Talk about rising expectations. Not long ago, I was seriously suggesting that Apple might release its Mac Pro desktop early, simply because of the availability of the new Intel Xeon chips, which are ideal for a powerful workstation. If that doesn’t happen, the next moment of opportunity is Apple’s WWDC next month, even though Leopard will be the major talking point.
At the same time, there are other sides of the story that probably rate equal coverage. You see, the people who buy these products are a conservative lot and they are not apt to rush madly into the stores to acquire a Mac Pro right out of the starting gate. They might prefer to wait for others to be the early adopters, in case there are defects of one sort another, particularly if there’s a major change in the form factor. In addition, if the software they require hasn’t appeared in Universal form, they might just wait on the sidelines.
For video production people using Apple’s Final Cut Studio, which will run native on Intel processors, this won’t be a problem.
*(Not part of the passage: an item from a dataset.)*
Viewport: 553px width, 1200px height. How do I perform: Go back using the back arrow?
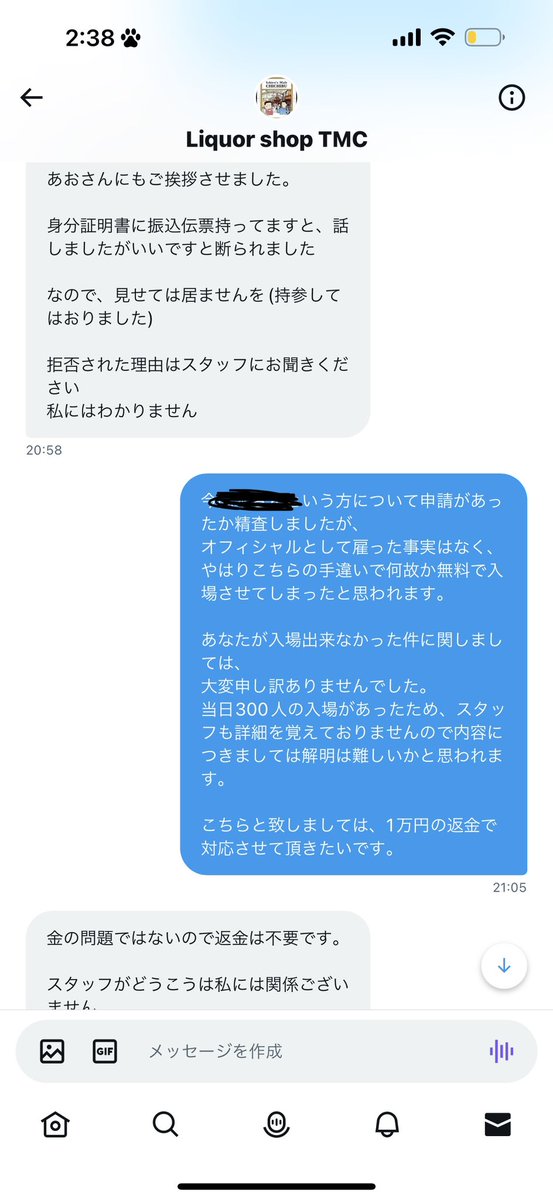(x=32, y=97)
Assuming QuarkXPress releases a final Universal version 7.0, the same is true, and there are certainly other applications for content creators that are ready to roll or already available.
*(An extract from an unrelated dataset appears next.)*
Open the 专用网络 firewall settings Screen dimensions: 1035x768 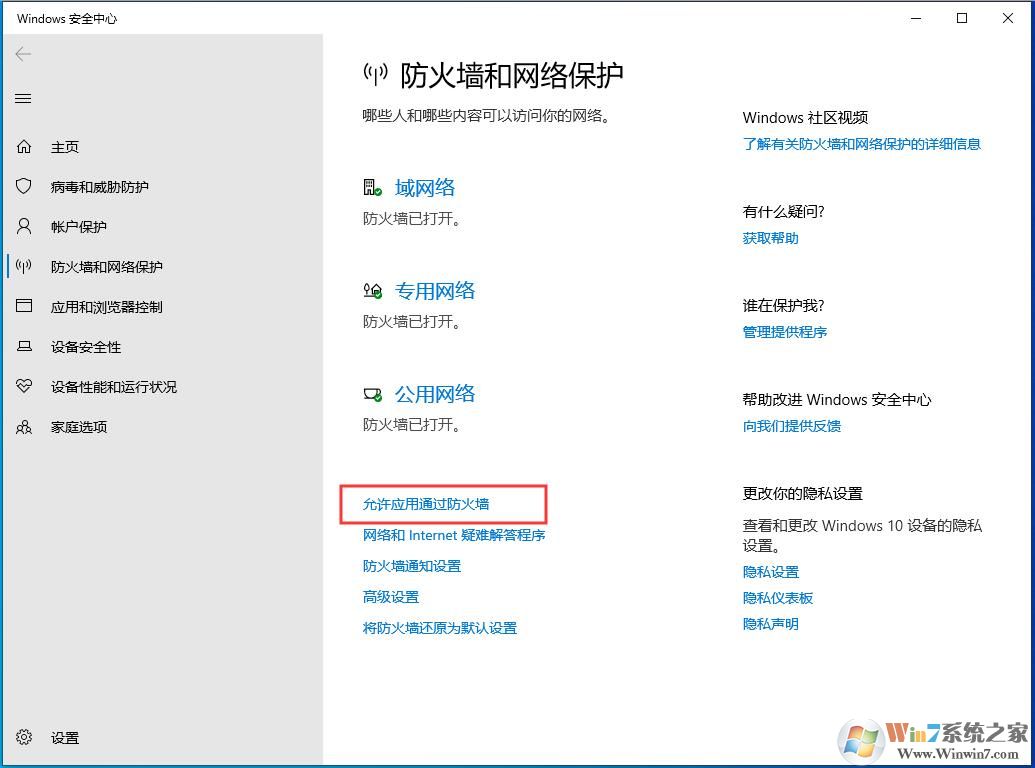435,290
But Photoshop will not be among them, and would it make sense to shell out three grand or more for a computer that will run Adobe’s Creative Suite at half speed?
This doesn’t mean Apple would want to delay its professional desktop, although there’s good reason to keep some Power Macs in the catalog for folks who aren’t ready to ditch the PowerPC, and perhaps even the Classic mode for legacy Mac OS 9 software.
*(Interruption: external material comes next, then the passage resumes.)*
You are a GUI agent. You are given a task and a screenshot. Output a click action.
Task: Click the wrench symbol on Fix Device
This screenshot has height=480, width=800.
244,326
On the other hand, assuming a Mac Pro does appear as expected. How would you like to see it changed? No more of that cheese grater look, or does it even matter, so long as its powerful enough to get the job done?
Besides, it’ll probably be placed below your desk, and you’ll only pay attention if you have to change connections.
So it’s quite possible, as some rumor sites suggest, that the Mac Pro will look very much like today’s Power Mac G5. But wait a minute! Consider all that elaborate cooling gear, including the liquid system on the high-end models. Right now, only two hard drives fit inside, and there’s but a single optical device. Since the Intel chips supposedly run a whole lot cooler, you have to believe Apple will simplify the ventilation network and provide more room for extra drives, perhaps four as in the Power Mac G4. There also ought to be room for a second optical drive, just as you see even in lower priced PC minitowers.
You see, a Mac Pro would have to be designed for usability more than having just another pretty face. There’s also the evidence of recent history, since Apple’s Intel-based line looks a lot like the PowerPC predecessors, and only the MacBook has gotten a somewhat updated form factor to accommodate the widescreen display.
There is also good reason to expect a rich selection of 3D graphic cards, some with superior gaming capability. You see, gamers are a major audience for professional-caliber desktops as well. Ask Alienware, now a subsidiary of Dell.
But as I said, this is not a rumor, just a little-common sense that may end up being totally wrong when the real thing finally makes its debut.